Champion hockey player Akeil Craig-Browne now has his eyes set on the next prize, having revealed his plans of attaining an overseas scholarship to further his meteoric rise in the sport.
“Hopefully, I can find a suitable school, maybe in Canada or England,” said the Most Valuable Player (MVP)?in a recent interview with SUNSPORT.
“I haven’t narrowed my search as yet but hopefully something will come up when I am ready.”
It’s the natural progression of an illustrious career that fittingly started with success from his initial days at Alleyne School, where he first picked up a stick at the age of 12.
Just one year later and the obviously gifted Craig-Browne was already announcing his arrival on the stage, leading Alleyne to an Under-13 outdoor title after already losing a championship game to Garrison Secondary.
“I was encouraged by a cousin who had played at primary school and it really felt right,” explained the talented junior.
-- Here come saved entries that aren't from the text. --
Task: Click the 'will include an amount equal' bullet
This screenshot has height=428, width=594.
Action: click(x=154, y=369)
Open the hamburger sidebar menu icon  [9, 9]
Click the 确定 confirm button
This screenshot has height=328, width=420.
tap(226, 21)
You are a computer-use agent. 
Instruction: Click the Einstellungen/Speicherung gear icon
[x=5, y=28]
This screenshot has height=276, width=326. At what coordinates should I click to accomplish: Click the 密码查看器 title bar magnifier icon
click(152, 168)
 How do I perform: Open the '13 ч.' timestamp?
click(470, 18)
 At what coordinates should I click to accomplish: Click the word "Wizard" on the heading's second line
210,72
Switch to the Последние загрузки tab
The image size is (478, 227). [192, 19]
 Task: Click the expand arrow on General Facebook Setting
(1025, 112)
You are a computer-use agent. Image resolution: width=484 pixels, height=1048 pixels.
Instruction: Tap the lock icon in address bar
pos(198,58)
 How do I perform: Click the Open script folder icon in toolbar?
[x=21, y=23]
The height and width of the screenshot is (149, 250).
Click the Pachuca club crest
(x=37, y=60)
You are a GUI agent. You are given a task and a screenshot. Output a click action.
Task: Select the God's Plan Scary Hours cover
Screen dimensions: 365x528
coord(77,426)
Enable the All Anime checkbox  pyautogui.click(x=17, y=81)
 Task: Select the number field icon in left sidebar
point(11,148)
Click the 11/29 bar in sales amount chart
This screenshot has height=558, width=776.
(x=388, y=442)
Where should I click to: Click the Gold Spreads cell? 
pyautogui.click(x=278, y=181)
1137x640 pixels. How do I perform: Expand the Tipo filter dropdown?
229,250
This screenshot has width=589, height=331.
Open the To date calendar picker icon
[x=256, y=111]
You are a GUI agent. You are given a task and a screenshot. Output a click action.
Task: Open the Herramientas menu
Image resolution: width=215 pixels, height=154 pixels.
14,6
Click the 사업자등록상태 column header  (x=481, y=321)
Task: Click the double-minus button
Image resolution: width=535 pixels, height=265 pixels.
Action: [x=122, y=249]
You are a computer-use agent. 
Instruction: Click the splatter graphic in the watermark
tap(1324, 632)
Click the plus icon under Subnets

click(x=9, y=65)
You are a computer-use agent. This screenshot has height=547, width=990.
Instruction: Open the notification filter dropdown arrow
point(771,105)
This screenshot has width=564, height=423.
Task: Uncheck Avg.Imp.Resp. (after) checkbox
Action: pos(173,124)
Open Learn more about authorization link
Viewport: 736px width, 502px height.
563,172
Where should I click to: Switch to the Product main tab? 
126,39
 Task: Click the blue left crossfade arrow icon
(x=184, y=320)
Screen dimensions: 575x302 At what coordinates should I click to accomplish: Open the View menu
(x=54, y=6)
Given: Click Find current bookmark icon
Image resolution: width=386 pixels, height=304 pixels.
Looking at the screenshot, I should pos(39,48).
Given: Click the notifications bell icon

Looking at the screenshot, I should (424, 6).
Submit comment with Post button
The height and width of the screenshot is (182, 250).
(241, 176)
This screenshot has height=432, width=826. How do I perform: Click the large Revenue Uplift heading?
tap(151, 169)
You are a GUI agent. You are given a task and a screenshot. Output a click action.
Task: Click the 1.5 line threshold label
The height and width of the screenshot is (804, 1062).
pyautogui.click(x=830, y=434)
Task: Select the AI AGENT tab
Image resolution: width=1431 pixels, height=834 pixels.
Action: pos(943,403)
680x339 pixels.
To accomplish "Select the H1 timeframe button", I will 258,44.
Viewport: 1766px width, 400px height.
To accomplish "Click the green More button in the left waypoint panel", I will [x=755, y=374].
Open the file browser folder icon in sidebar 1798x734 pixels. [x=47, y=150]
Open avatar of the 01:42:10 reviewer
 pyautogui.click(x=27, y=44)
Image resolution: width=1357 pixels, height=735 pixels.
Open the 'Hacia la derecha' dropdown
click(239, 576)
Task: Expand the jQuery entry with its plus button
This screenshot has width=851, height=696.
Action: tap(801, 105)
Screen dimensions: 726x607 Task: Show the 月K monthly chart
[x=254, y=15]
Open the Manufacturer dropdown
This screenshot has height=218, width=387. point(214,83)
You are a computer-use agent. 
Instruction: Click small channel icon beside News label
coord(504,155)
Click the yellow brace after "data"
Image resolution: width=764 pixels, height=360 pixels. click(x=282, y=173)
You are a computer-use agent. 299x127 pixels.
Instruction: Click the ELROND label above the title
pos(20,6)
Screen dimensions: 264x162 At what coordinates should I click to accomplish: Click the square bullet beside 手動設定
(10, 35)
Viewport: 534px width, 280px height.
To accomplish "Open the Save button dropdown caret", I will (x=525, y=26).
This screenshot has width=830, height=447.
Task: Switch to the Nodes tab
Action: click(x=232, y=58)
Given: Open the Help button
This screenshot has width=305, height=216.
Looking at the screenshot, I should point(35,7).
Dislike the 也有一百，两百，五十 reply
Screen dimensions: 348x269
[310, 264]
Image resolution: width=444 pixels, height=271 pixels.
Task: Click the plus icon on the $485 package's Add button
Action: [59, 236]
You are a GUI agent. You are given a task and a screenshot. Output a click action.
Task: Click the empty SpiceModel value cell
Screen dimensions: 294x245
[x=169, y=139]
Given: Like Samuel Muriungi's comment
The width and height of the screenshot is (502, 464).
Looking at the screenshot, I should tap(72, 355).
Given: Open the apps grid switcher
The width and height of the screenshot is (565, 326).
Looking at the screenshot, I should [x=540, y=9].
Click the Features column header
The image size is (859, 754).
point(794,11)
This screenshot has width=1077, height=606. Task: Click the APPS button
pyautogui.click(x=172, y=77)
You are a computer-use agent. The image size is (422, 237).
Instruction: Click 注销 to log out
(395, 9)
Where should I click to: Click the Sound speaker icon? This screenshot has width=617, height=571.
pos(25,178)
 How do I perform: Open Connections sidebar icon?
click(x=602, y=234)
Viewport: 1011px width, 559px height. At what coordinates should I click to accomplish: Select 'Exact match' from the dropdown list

Not surprisingly, those early cups were just the first of many to come for the fast-rising teen, who capped his stay at Alleyne by sweeping the indoor and outdoor senior championships in fifth form.
It was only natural that Craig-Browne would take his talents to hockey’s most illustrious school. More fitting still were his achievements in the first year there.
Under the guidance of Colonel Deighton Maynard, Craig-Browne did the double again when he helped Combermere to both the indoor and outdoor senior titles.
“It was an easy transition for me, much easier than I expected because I knew the guys from playing against them in the school league,” said the 17-year-old standout.
“Of course, it also helped that they made it easy for me.”
But his finest season yet might be one of the few in which Craig-Browne didn’t taste team success since this year’s MVP run came at a time when his team lost both the indoor and outdoor finals to Combermere’s “B” squad.
“I’ve learned to pass a lot better and to have faith in weaker players, so I know I have improved,” said Craig-Browne of this year’s heartache.
“But the ‘B’ team was the better team and we certainly didn’t score our opportunities in both finals.”
Although he didn’t score in either game, Craig-Browne is still positive he can net an opportunity to take his talents overseas in a career that has also seen him play club hockey for Empire and make a national Under-17 team.
“I really hope that I can get that scholarship and possibly go on to represent Barbados at the senior level,” he added.